Alaska cold case closed after investigators tie DNA of suspect to murder of a 17-year-old

Alaska cold case closed after investigators tie DNA of suspect to murder of a 17-year-old
Jessica Baggen went missing in 1996 and her case went unsolved for 25 years. (Source: Alaska State Troopers/KTUU file archives)

ANCHORAGE, Alaska (KTUU) - Jessica Baggen went missing in May of 1996. She was last seen visiting friends and family before walking home to her residence about a mile away. She didn’t come home that night, so her parents alerted Sitka Police.

Search and rescue found Baggen’s body covered with dirt and branches in the woods behind what was then Sheldon Jackson college. An autopsy showed she had been asphyxiated.

She had just turned 17.

“She had been discarded and hastily buried in a hollowed-out area beneath the trunk of a large fallen tree. Most of her clothing and personal effects were found in the immediate area,” Major David Hanson with Alaska State Troopers said at a press conference Tuesday.

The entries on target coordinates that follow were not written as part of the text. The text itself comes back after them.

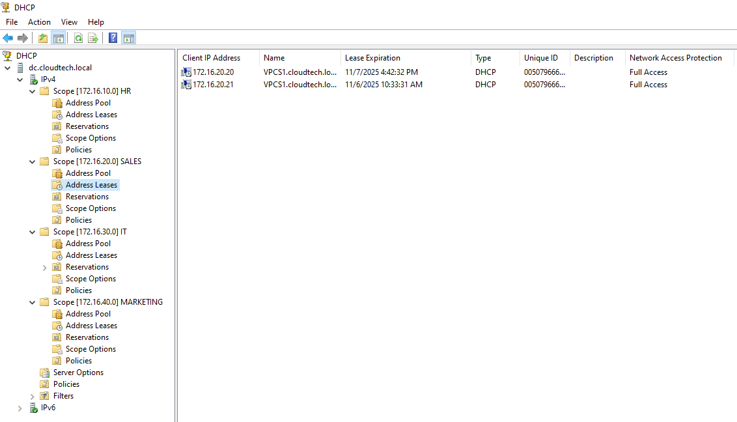
Task: Sort by Lease Expiration column header
Action: pos(372,58)
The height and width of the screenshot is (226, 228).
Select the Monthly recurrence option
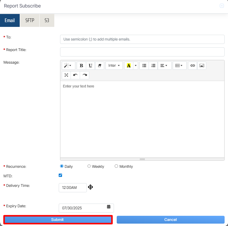click(116, 166)
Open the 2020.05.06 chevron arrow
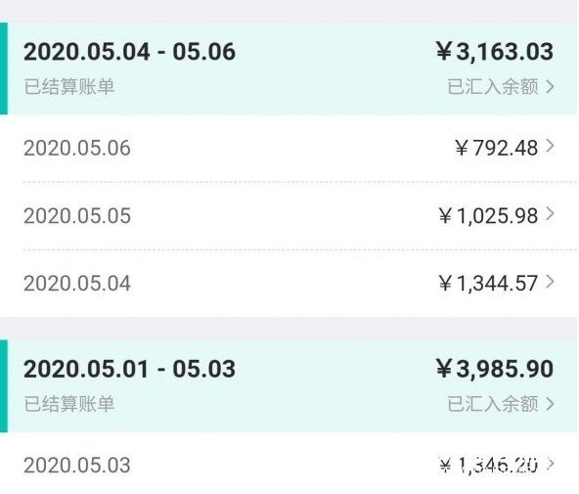 point(550,146)
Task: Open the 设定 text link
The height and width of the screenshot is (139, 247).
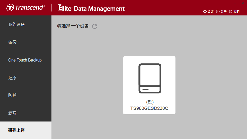Action: coord(211,12)
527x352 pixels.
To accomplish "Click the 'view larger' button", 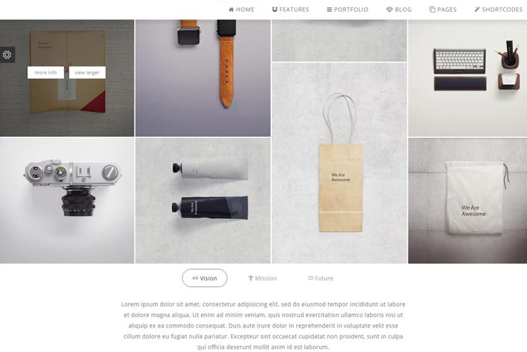I will click(87, 73).
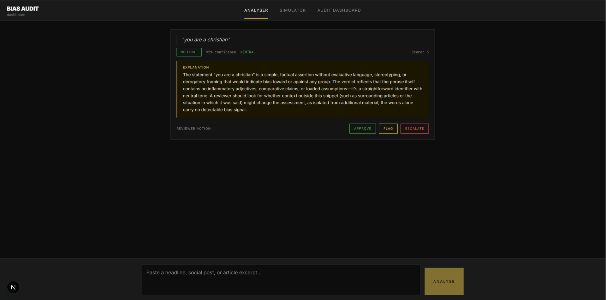
Task: Select the NEUTRAL verdict badge
Action: tap(189, 52)
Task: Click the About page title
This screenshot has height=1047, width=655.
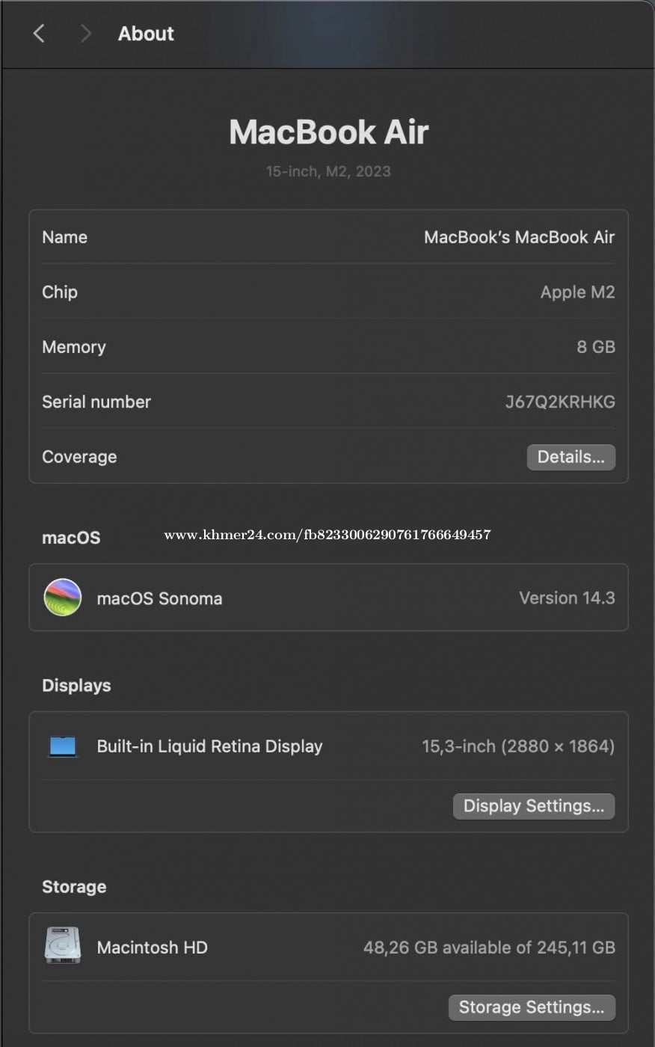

Now, 25 years after her death, troopers say they have identified the man responsible for sexually assaulting and murdering Baggen as 66-year-old Steve Branch of Arkansas.

Investigators went to Branch’s home on Aug. 3 but he denied involvement in the crime and refused to provide a DNA sample. Approximately 30 minutes after investigators left Branch’s residence, he committed suicide by shooting himself.

After being granted a search warrant, investigators confirmed that DNA taken from Branch’s autopsy matched the DNA of the suspect.

“While Branch will never face a jury of his peers in this case, we can finally say that Jessica’s case is solved,” Alaska Department of Public Safety Commissioner Amanda Price said.

In the search for Baggen’s murderer, more than 100 potential suspects were cleared through DNA comparisons.

“Investigators were forced to look for new angles,” Hanson said.

In September of 2018, the cold case unit at the Alaska State Troopers worked with Sitka Police to pursue using genetic genealogy as a forensic tool to find new DNA matches.

Jessica Baggen was 17 when she was murdered.
Jessica Baggen was 17 when she was murdered. (Source: Alaska State Troopers/KTUU file archives)

A DNA profile of the suspect was uploaded into public genealogy databases and that’s when Branch emerged as a potential suspect.

He had lived in Sitka at the time of the murder and a few weeks before Baggen’s death, Sitka police had investigated Branch for sexual assault of another teenager.

After being acquitted for the assault, Branch moved to Austin, Arkansas where he lived for the past decade. Troopers worked with Arkansas State Police to obtain a discarded DNA sample from Branch but where unsuccessful.

Troopers finally had a break in the case when they were able to acquire a DNA sample from Branch’s relative that determined “Branch was most likely the source of the DNA suspect recovered from Jessica’s clothing and body.”

After interviewing Branch, investigators had hoped to secure a search warrant to collect DNA, and if it was a match, arrest him for the murder of Baggen.

This is one of the first cases in Alaska were genetic genealogy was used to find a suspect, and the third cold case in the state solved using the method, Price said.

“What ultimately solved this case were the tireless efforts of two genealogists,” cold case investigator Randy McPherron said.

Because members of the public had uploaded their DNA profiles into public databases, investigators were able to “piece together a very complex family tree that finally exposed Branch as Jessica’s killer,” McPherron said.